◆ **Written instruction**:
Could you transcribe everything in the items below, from the line containing "Image resolution: width=372" down to the line containing "tap(239, 785)", both lines included, character for character and without the pictures?
*-*-*
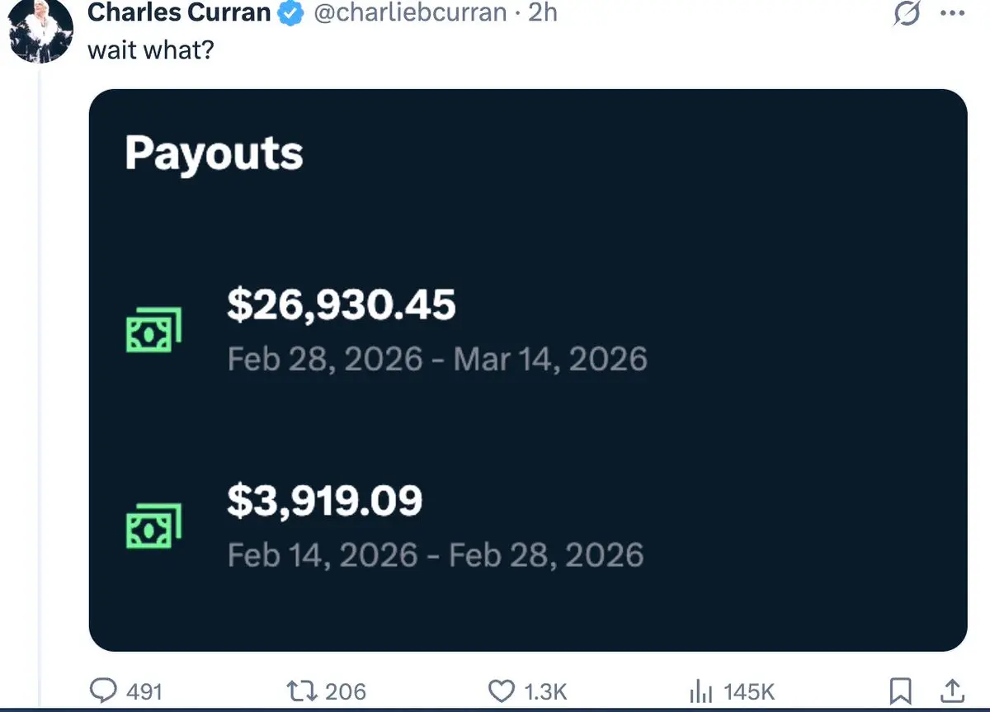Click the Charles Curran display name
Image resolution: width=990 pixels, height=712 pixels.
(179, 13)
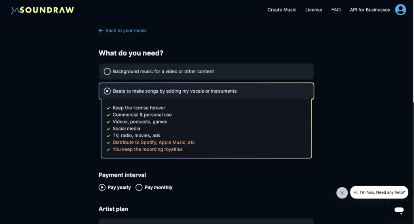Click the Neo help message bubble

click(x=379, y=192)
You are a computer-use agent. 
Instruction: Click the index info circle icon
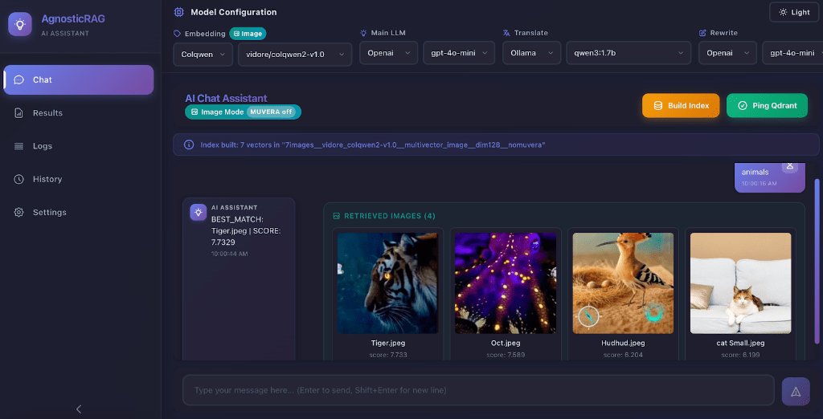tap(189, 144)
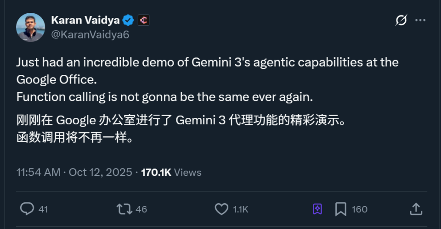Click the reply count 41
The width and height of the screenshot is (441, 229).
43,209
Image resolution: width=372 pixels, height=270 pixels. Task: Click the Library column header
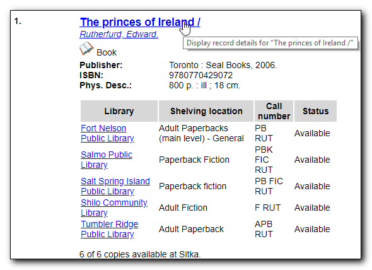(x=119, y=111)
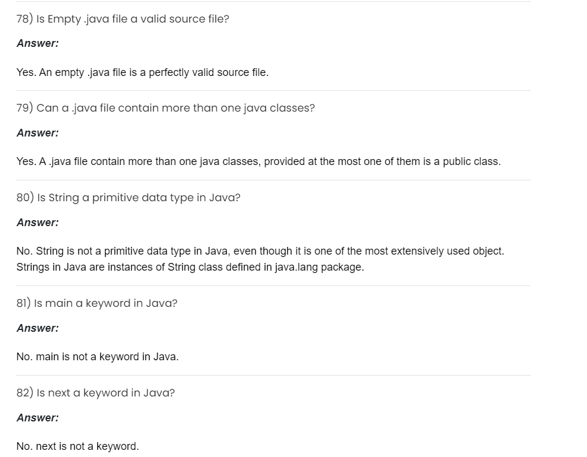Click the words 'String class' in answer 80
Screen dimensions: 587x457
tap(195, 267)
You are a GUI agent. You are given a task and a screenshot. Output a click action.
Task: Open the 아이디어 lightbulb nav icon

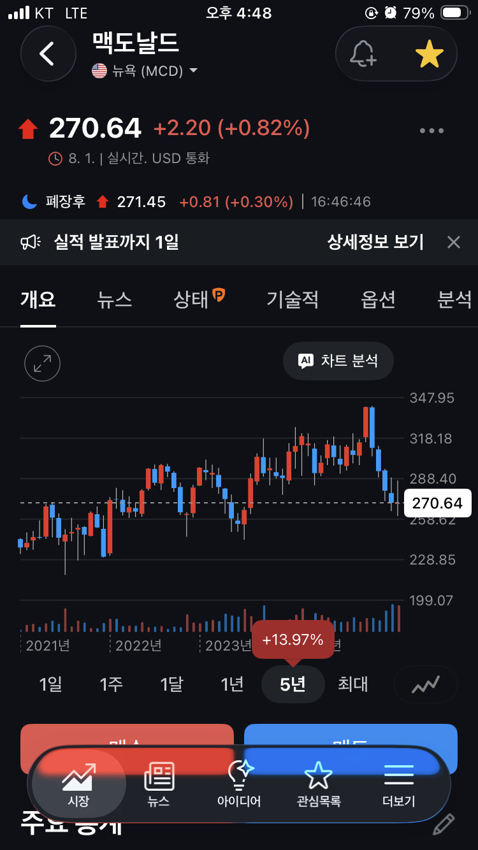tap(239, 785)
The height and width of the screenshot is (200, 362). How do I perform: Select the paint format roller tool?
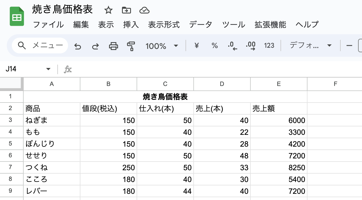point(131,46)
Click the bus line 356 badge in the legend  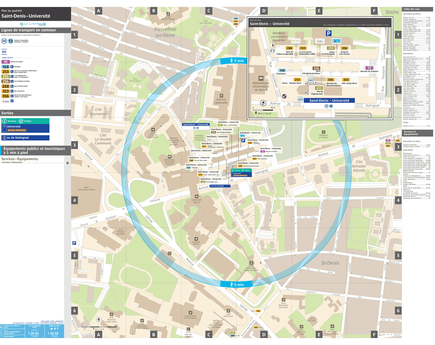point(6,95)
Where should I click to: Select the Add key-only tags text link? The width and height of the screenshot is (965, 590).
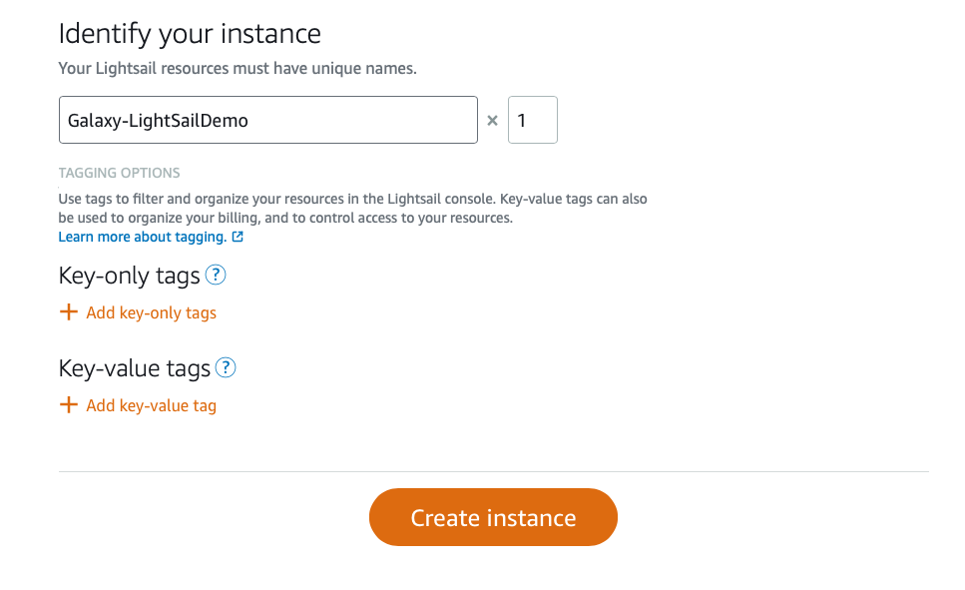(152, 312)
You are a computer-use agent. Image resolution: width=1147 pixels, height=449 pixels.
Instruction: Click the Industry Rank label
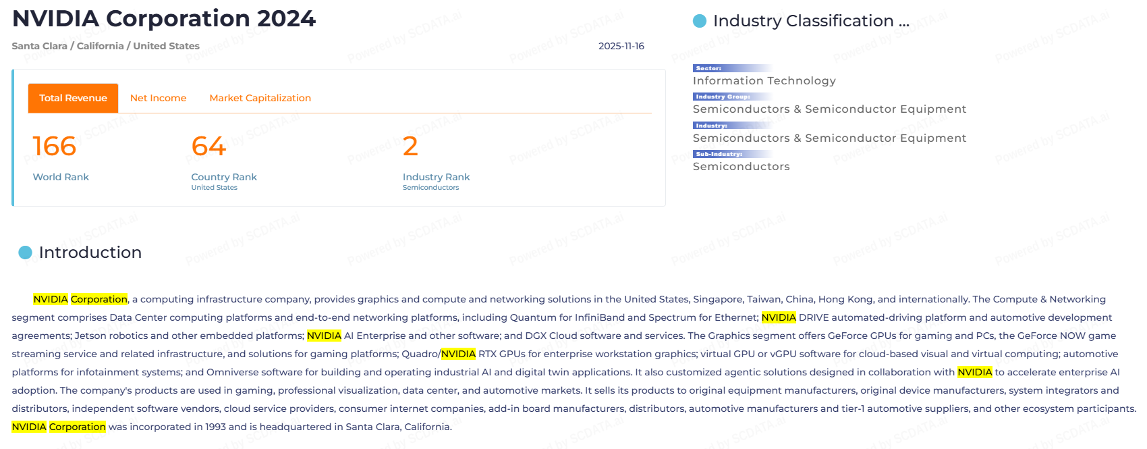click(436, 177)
*-*-*
◆ **Solution to the exercise**:
Image resolution: width=372 pixels, height=270 pixels. Task: Click the Library column header
(x=119, y=111)
Click the words 'String class' in answer 80
Screen dimensions: 587x457
tap(195, 267)
You are a GUI agent. You are given a task and a screenshot. Output a click action.
Task: Open the 아이디어 lightbulb nav icon

tap(239, 785)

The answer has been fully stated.